Pixel coordinate grounding data —
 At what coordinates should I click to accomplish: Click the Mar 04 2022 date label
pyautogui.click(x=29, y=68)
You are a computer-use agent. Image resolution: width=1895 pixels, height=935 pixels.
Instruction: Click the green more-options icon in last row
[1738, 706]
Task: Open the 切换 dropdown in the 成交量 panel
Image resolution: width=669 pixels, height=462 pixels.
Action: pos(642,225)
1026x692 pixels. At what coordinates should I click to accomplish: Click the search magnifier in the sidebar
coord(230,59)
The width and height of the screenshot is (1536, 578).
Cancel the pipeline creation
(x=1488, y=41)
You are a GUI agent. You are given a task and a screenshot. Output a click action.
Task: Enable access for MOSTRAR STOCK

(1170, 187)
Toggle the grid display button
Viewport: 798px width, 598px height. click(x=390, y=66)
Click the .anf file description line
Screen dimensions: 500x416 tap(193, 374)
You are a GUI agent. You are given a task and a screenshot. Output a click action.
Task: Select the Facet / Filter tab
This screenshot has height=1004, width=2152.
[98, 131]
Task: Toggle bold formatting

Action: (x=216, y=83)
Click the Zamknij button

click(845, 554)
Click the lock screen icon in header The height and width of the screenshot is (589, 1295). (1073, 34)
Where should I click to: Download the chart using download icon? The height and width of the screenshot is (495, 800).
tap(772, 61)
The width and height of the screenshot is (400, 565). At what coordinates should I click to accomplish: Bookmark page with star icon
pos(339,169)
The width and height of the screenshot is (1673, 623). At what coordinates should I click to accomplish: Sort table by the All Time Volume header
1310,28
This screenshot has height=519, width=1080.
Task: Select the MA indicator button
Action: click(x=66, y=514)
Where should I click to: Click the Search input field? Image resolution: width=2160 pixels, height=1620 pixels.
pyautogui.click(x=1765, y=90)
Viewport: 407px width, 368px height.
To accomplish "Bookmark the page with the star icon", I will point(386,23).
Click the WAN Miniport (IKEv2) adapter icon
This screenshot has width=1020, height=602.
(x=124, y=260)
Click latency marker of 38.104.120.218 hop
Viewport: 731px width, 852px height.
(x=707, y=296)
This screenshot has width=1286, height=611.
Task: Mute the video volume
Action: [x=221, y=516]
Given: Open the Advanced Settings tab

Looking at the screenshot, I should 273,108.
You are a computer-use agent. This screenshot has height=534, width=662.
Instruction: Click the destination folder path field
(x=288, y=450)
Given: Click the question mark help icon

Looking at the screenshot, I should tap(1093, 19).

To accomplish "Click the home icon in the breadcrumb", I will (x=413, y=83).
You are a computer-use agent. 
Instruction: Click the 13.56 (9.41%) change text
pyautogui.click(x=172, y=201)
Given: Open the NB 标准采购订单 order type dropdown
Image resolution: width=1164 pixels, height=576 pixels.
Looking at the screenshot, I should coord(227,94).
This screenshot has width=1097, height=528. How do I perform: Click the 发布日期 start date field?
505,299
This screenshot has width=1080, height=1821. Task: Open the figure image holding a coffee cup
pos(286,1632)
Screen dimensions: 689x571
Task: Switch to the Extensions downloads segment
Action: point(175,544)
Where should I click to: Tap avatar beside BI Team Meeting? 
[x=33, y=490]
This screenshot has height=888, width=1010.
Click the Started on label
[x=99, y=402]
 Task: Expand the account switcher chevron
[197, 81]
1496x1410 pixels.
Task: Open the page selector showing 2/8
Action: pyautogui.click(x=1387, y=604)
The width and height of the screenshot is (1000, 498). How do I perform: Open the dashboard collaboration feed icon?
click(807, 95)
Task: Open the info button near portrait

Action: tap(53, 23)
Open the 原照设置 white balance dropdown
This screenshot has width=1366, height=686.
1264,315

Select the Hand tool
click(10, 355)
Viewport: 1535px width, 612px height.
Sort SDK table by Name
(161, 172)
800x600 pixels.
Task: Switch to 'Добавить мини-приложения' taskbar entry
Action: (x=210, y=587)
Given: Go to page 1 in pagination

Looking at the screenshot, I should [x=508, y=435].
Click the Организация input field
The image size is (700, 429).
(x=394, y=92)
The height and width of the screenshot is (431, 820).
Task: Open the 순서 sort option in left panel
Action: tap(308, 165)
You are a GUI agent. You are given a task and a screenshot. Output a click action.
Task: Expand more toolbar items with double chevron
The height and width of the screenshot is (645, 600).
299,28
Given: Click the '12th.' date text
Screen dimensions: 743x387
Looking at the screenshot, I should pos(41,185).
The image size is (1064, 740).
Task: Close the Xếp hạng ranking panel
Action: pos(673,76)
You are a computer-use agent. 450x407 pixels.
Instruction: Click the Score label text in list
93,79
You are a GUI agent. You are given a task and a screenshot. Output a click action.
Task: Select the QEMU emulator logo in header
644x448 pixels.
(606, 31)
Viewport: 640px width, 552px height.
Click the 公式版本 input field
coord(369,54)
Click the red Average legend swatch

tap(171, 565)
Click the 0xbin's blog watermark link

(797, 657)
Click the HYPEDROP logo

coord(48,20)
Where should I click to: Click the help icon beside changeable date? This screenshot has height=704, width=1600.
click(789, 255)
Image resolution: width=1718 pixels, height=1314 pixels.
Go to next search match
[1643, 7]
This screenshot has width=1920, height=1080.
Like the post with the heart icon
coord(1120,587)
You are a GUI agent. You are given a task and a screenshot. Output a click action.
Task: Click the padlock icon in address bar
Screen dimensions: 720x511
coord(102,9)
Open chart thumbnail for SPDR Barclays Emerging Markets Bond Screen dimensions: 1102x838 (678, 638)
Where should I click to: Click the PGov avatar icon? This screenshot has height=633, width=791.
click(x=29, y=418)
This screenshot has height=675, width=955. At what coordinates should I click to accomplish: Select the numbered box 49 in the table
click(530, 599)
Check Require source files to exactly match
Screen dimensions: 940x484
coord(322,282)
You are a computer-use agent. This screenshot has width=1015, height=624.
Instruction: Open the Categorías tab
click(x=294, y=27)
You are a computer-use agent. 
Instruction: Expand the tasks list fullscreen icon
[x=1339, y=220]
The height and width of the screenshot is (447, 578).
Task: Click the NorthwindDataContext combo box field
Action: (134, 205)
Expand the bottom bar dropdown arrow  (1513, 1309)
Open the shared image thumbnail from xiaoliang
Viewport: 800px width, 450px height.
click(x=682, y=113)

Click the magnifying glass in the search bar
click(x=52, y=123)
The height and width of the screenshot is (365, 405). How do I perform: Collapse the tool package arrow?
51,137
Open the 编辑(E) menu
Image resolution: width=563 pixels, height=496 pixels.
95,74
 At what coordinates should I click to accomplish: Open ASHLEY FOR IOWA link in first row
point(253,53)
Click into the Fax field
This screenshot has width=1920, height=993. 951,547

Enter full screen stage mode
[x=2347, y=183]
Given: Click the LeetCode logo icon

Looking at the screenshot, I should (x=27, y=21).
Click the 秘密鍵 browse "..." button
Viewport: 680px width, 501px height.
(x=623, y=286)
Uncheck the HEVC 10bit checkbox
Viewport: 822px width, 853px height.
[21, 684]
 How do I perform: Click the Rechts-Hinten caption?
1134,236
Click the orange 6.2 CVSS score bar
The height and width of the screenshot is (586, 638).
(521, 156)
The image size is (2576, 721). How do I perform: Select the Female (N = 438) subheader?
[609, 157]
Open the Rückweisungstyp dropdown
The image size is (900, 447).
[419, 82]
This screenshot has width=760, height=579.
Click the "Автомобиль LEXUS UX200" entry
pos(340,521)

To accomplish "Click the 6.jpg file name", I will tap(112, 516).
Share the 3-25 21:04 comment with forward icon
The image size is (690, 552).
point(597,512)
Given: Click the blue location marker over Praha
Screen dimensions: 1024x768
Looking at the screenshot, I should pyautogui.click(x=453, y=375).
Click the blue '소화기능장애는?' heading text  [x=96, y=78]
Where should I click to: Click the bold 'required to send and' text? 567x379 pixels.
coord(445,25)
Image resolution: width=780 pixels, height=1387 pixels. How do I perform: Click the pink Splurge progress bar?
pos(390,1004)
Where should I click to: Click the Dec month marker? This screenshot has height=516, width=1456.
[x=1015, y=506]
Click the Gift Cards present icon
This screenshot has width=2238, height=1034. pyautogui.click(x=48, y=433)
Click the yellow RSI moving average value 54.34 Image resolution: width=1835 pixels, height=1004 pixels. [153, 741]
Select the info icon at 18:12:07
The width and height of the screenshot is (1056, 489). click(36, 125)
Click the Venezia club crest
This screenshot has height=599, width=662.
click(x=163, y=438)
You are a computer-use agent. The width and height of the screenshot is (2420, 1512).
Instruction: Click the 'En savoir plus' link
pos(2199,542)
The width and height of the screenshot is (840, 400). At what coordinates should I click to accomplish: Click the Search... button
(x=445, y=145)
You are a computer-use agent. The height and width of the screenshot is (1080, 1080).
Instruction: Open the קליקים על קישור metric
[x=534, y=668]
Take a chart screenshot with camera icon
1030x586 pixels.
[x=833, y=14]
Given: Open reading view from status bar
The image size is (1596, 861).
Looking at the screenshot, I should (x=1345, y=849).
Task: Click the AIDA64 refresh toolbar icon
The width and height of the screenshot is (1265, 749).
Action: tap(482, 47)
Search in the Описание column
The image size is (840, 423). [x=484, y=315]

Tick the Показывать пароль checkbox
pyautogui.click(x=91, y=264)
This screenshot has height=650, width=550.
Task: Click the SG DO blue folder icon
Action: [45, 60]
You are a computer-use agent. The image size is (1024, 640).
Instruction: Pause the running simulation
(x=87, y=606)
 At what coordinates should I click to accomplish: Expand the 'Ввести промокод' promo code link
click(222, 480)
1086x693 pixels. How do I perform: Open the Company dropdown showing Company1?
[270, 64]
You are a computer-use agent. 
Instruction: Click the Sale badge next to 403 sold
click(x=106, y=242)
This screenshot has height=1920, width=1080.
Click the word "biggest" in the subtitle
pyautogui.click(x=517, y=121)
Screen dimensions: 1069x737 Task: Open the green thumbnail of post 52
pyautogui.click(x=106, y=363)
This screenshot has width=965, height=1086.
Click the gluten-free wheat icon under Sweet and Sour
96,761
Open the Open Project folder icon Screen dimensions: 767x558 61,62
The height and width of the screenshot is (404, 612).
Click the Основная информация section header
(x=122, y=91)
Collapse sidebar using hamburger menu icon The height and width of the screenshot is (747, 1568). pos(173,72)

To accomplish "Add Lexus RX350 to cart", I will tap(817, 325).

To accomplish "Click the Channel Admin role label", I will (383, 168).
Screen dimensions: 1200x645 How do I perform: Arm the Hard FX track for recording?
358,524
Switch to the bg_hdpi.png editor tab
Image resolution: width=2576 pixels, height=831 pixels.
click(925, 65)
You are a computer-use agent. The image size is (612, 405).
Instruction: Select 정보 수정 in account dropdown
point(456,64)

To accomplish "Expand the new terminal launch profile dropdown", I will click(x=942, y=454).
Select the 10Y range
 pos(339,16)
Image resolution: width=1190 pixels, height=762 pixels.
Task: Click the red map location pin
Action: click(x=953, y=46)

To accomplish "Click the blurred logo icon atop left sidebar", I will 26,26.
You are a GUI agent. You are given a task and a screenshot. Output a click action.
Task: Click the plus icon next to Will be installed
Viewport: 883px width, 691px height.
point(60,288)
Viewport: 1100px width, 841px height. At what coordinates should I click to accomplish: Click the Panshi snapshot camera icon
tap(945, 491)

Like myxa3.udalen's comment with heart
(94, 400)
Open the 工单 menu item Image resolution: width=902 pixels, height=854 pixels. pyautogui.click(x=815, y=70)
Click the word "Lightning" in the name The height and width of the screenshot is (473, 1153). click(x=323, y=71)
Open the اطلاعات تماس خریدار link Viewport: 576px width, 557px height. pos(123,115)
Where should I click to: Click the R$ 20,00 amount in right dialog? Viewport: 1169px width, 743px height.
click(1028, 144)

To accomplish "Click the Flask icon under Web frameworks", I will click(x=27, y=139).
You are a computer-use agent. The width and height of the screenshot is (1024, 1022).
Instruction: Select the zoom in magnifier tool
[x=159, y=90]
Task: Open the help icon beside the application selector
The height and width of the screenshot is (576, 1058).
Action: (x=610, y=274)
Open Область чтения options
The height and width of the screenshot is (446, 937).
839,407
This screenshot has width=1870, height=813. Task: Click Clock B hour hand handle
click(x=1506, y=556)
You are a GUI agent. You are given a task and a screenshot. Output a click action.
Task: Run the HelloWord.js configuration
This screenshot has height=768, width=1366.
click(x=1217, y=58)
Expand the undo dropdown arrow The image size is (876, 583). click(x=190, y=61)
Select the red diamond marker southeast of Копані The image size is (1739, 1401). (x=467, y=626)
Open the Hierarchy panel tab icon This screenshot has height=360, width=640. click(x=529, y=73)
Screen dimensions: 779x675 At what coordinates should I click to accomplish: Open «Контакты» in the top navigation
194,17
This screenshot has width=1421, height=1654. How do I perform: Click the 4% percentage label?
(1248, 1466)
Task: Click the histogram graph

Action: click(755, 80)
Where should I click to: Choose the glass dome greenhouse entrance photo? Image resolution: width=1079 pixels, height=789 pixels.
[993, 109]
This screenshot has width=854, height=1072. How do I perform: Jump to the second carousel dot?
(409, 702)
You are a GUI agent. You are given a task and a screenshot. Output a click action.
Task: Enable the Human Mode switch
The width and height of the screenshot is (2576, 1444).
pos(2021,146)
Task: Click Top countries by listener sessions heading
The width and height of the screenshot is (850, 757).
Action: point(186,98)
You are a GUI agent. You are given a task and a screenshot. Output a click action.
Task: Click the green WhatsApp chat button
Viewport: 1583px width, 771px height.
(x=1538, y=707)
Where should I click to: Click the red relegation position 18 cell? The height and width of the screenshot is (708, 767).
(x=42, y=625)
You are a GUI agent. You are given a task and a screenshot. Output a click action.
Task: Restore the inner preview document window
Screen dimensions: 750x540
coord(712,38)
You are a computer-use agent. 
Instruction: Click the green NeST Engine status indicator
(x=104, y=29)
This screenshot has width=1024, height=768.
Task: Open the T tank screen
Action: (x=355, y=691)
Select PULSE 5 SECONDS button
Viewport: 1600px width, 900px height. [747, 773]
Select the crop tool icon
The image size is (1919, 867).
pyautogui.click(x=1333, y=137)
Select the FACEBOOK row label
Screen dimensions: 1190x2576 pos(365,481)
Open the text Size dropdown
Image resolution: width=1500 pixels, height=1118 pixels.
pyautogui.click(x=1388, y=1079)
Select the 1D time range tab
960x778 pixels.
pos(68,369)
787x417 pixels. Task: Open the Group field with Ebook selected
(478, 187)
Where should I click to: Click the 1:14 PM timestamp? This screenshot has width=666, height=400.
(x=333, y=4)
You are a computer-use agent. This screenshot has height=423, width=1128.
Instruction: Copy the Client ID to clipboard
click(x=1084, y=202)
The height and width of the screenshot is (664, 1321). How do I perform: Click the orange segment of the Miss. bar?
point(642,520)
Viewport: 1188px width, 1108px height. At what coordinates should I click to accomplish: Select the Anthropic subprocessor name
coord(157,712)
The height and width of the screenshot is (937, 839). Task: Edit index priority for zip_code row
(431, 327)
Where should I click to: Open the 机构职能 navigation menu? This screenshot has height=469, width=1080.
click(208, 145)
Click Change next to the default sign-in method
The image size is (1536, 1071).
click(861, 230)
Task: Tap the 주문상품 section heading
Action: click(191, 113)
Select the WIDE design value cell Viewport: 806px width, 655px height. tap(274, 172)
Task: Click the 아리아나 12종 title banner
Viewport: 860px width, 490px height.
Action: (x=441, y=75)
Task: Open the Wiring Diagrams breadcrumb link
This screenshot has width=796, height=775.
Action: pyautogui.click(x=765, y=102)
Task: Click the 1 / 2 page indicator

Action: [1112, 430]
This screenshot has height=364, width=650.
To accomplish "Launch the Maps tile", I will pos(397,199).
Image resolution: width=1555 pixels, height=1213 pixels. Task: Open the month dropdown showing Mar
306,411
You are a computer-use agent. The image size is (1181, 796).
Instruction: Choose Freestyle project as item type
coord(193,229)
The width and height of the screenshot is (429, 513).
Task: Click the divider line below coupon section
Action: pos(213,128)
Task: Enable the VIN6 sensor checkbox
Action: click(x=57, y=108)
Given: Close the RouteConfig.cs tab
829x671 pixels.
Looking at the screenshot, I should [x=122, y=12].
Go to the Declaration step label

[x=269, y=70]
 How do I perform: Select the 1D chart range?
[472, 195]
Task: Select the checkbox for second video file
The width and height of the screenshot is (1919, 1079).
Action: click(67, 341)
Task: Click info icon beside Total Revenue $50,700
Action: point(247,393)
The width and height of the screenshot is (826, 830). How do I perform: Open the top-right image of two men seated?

Requirement —
Show the lines in the entries above that include the string "value".

Reply to the task —
Click the yellow RSI moving average value 54.34 Image resolution: width=1835 pixels, height=1004 pixels. [153, 741]
Select the WIDE design value cell Viewport: 806px width, 655px height. tap(274, 172)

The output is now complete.